WHAT THE TASK REQUIRES:
Where the line with "This screenshot has width=751, height=560." appears below, start writing out lines exactly, and finish with the line with "This screenshot has height=520, width=812.", which is included; write out nothing else.

SUPPLIED MATERIAL:
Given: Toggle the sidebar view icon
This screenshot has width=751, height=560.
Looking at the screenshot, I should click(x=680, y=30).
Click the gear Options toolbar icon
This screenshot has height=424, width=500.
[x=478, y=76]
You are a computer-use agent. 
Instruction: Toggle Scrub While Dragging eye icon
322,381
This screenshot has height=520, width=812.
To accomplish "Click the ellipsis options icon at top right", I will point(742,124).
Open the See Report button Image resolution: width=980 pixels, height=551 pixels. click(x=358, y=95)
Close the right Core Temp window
---
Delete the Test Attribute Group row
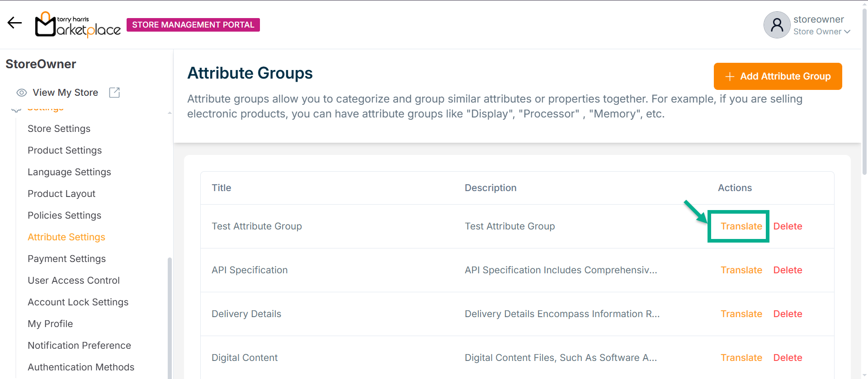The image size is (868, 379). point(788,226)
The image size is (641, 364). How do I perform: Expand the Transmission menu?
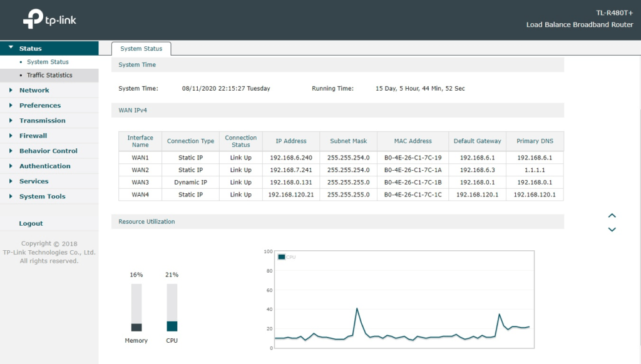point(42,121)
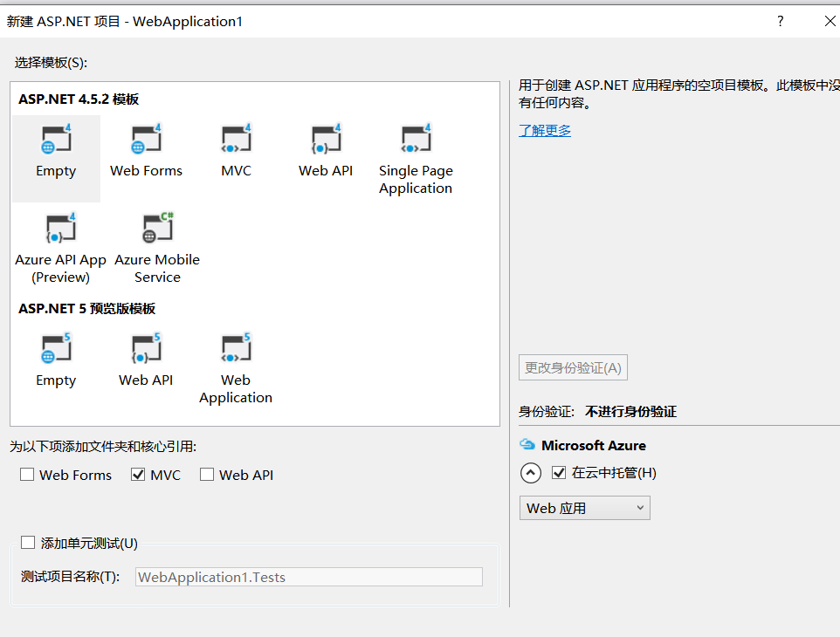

ANSWER BOX:
This screenshot has width=751, height=560.
Looking at the screenshot, I should click(x=680, y=30).
Click the gear Options toolbar icon
This screenshot has height=424, width=500.
[x=478, y=76]
You are a computer-use agent. 
Instruction: Toggle Scrub While Dragging eye icon
322,381
This screenshot has height=520, width=812.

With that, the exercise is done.